The FCA also asks managers to assess cETN investments in light of the broader portfolio, including other higher risk assets, indirect exposure to crypto through other funds and assets correlated with crypto, such as government bond issuers of crypto assets.
A 10% cETN limit therefore leaves a separate question about the rest of a fund’s crypto-linked market behavior.
For retail investors, the practical effect is that crypto can move closer to the standard portfolio stack, while still maintaining visibility. If the rule is adopted, a fund could include cETNs, with exposure disclosed, monitored and evaluated alongside the rest of the portfolio.
The real adoption test
The proposal creates access; The question still depends on the decision by fund managers, platforms, custodians and distributors that the capped exposure is worth the documentation, governance and suitability work.
One path is meaningful, limited adoption. Managers could use cETNs as a small allocation tool within diversified funds.
In that case, the FCA’s rule would mark a real shift: crypto exposure would move beyond a standalone retail decision or a product for professional investors and become something that a mainstream fund could encompass with risk management around it.
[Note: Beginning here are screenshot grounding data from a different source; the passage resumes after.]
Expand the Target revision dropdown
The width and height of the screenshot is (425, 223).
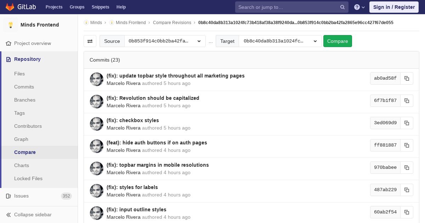[x=280, y=41]
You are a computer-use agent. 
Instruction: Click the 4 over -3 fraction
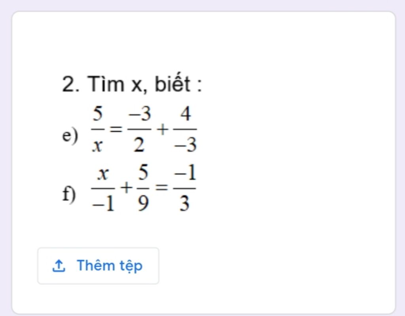[185, 129]
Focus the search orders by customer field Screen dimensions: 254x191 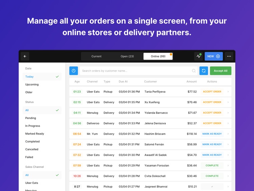tap(139, 71)
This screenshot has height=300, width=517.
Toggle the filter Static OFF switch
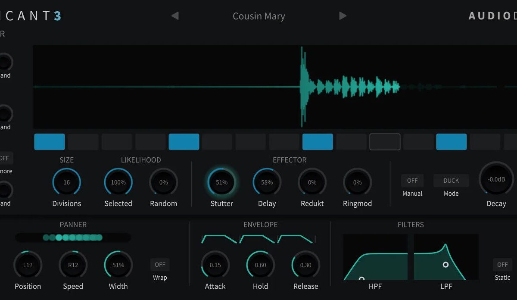[502, 265]

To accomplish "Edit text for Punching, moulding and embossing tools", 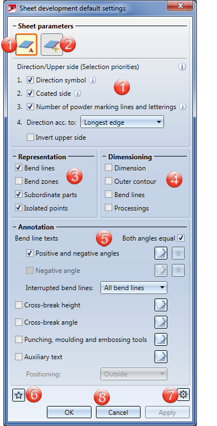I will click(x=161, y=340).
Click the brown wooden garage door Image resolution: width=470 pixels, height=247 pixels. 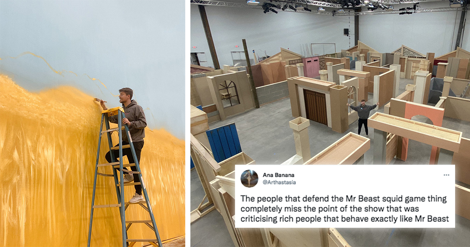click(x=315, y=107)
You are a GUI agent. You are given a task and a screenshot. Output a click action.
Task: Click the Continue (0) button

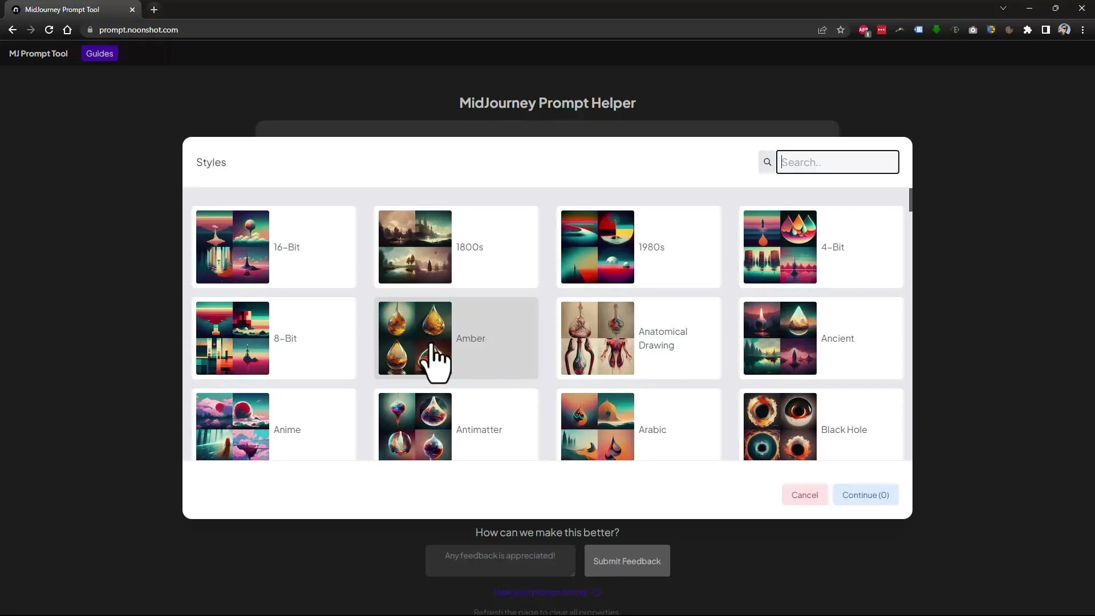[x=866, y=495]
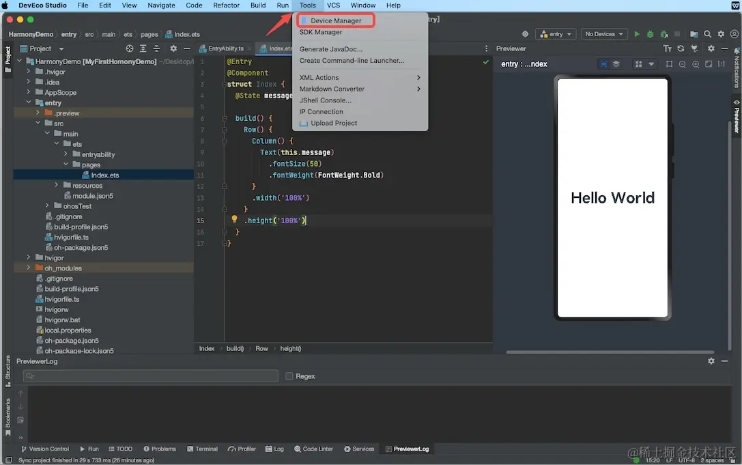Open the No Devices dropdown
This screenshot has width=742, height=465.
point(603,34)
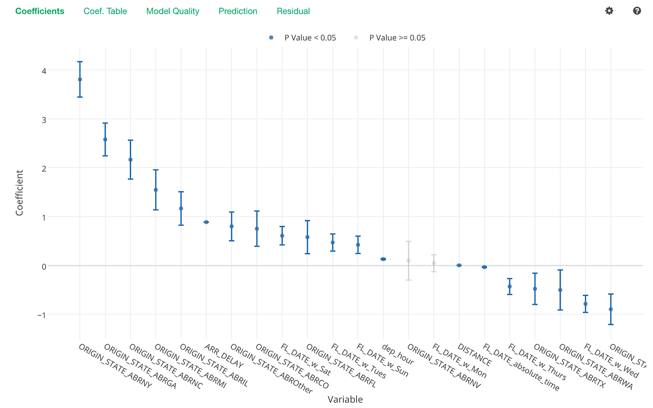Switch to the Coef. Table tab

105,11

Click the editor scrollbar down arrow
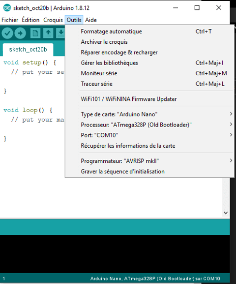click(226, 213)
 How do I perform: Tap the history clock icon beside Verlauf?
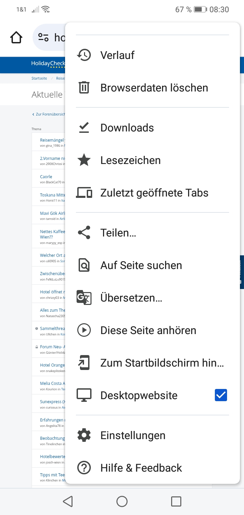pos(84,55)
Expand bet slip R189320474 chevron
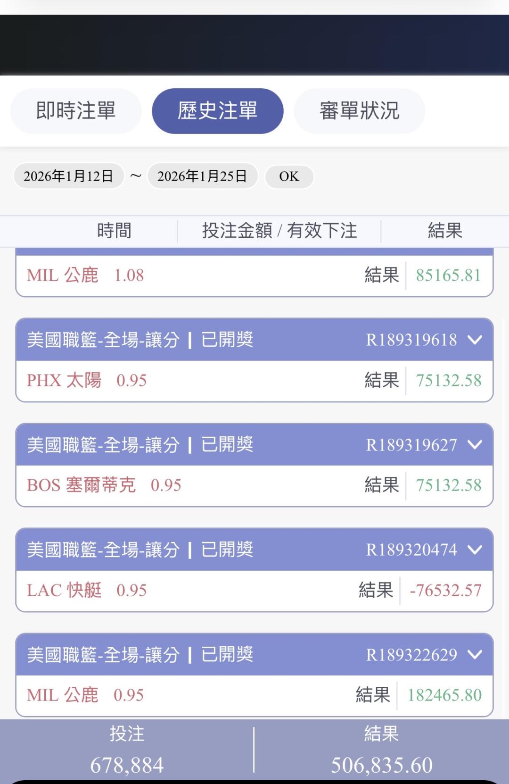This screenshot has width=509, height=784. (475, 550)
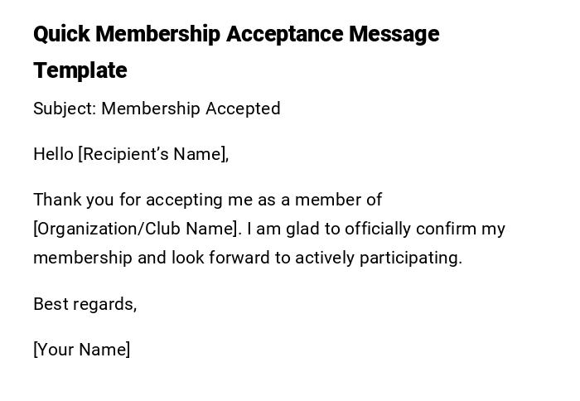Select the [Organization/Club Name] placeholder
580x401 pixels.
pyautogui.click(x=137, y=229)
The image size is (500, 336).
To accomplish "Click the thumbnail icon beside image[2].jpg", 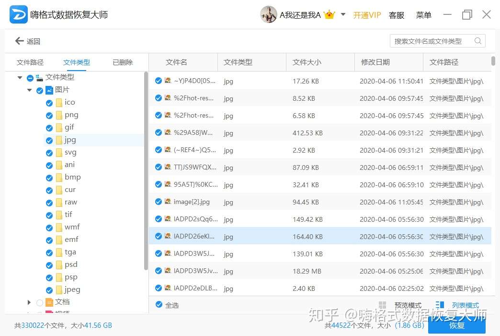I will (x=169, y=202).
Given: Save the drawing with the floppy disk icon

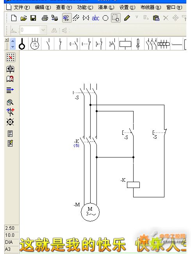Looking at the screenshot, I should click(33, 18).
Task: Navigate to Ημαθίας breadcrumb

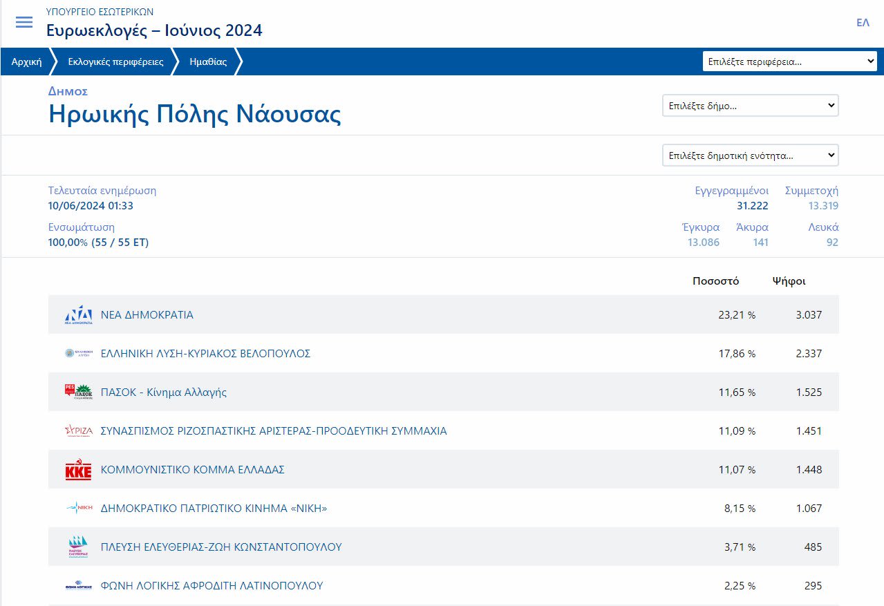Action: click(208, 61)
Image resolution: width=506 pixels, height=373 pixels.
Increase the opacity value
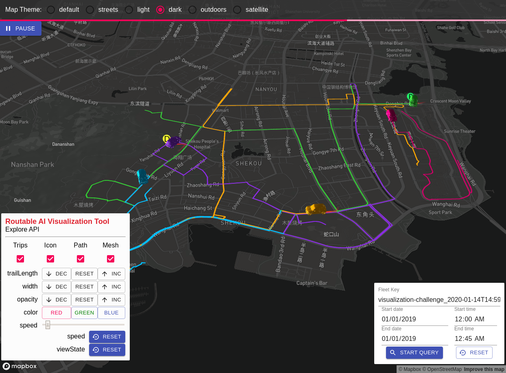coord(111,300)
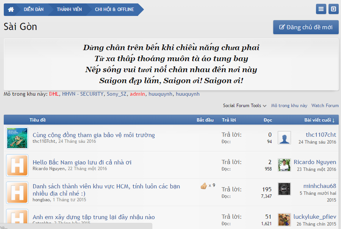This screenshot has height=229, width=341.
Task: Click the thumbs-up likes icon
Action: [x=204, y=186]
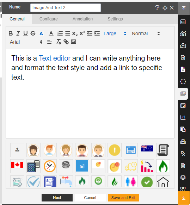Clear text formatting with the Tx icon
190x205 pixels.
coord(59,42)
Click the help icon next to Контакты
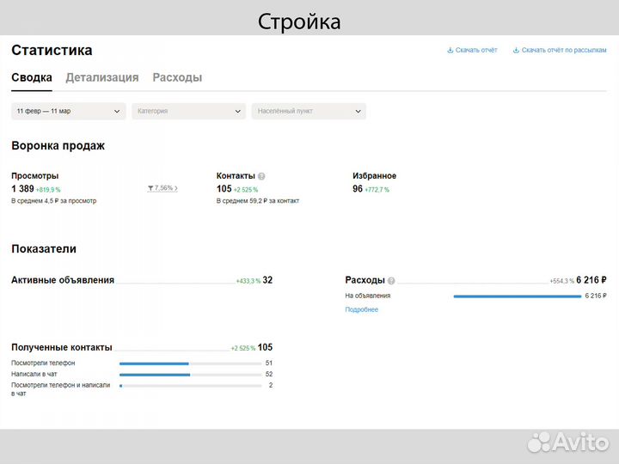Viewport: 619px width, 464px height. pos(261,176)
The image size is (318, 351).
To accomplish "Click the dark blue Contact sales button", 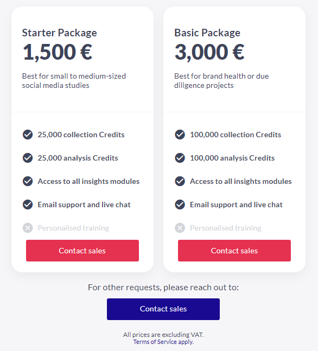I will (x=163, y=309).
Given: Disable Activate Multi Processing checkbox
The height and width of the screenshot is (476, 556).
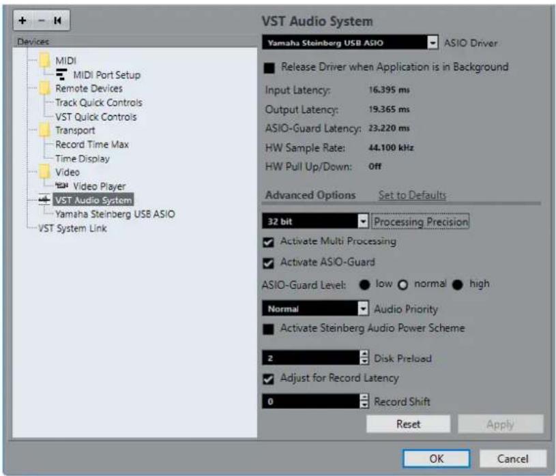Looking at the screenshot, I should pyautogui.click(x=268, y=242).
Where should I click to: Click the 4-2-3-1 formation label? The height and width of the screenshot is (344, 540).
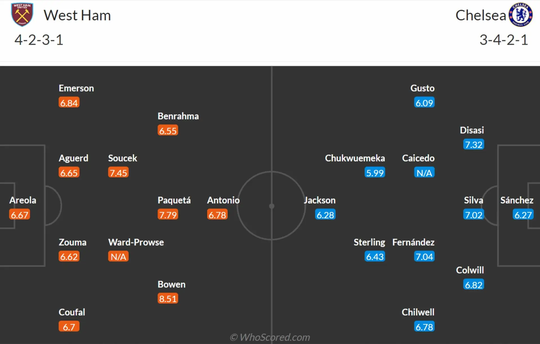tap(39, 40)
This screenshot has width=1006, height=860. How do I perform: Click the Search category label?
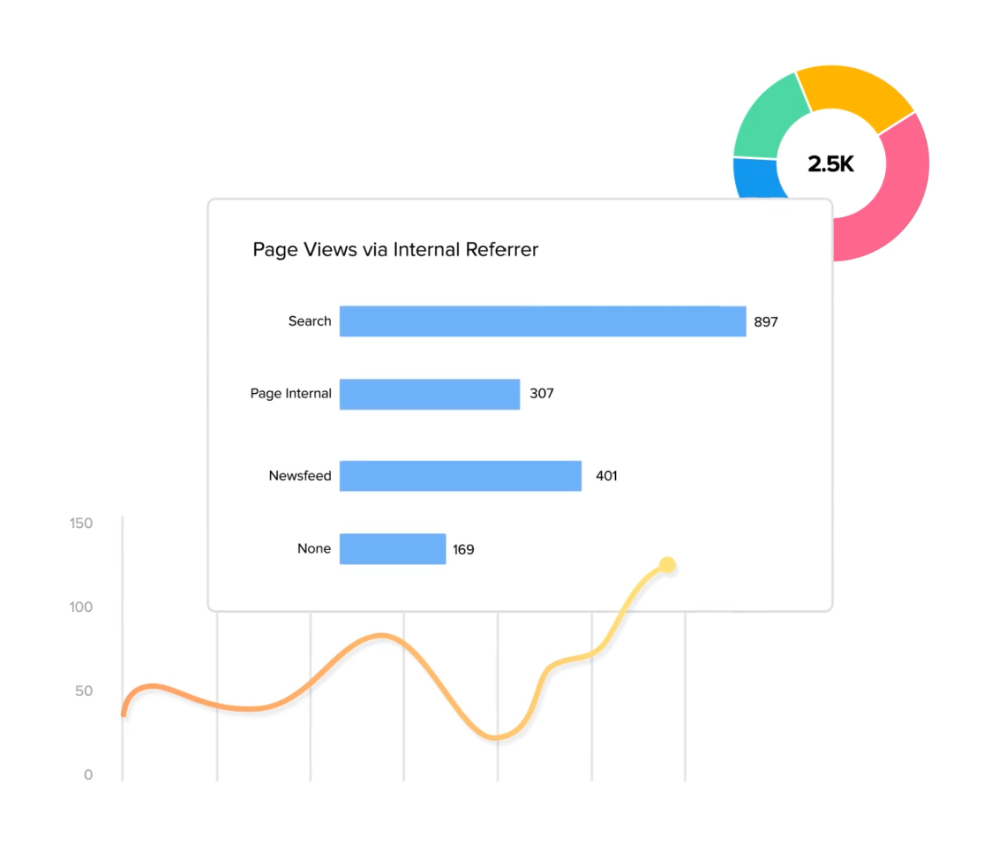coord(310,321)
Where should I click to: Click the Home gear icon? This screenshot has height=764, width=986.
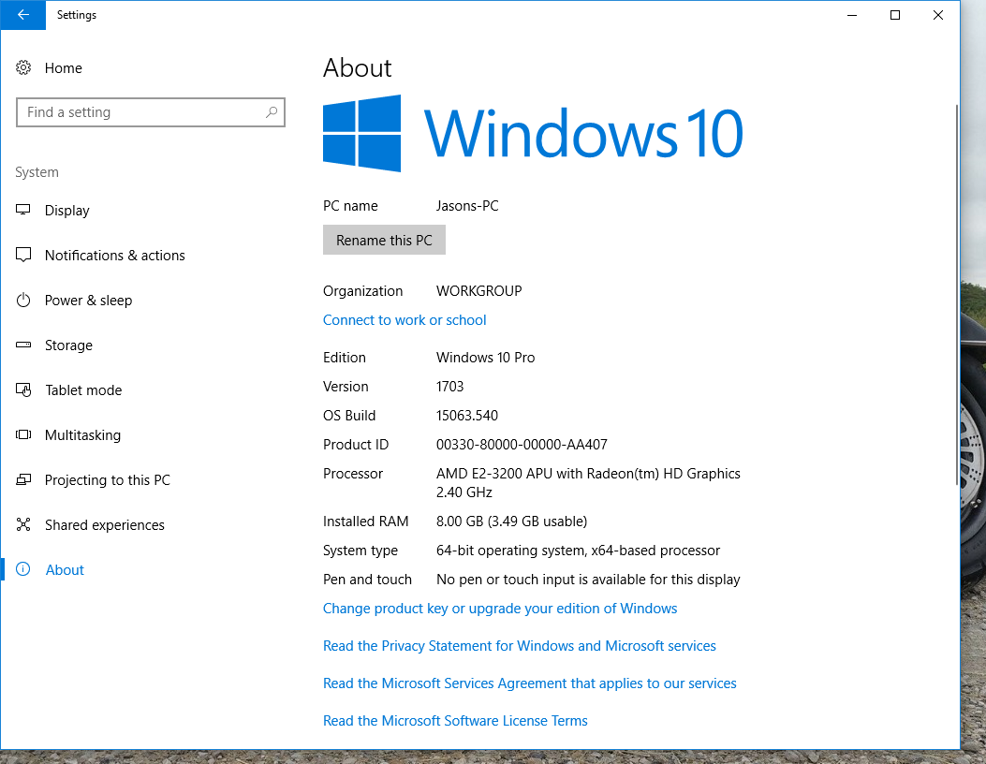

Another path is largely symbolic. Managers may decide that the 10% limit, disclosure requirements, liquidity issues and reputational risk outweigh the benefits.
Consent would remain a bridge that few products cross, creating a policy change with a modest allocation footprint.
Therefore, the proposal is best read as a step-by-step normalization of the crypto market structure rather than a broad portfolio opening.
The FCA accepts that crypto ETNs are sufficiently established to enter some authorized funds, while still trying to prevent the exposure from becoming a dominant retail portfolio risk.
The next signal is the behavior of the allocator, submission of updates and platform documentation.
UK asset managers will either rewrite prospectuses, product summaries and platform materials to make room for cETNs after the consultation closes, or the 10% cap will act mainly as a symbolic bridge. Until then, crypto can move within the fund wrapper while remaining on the short side.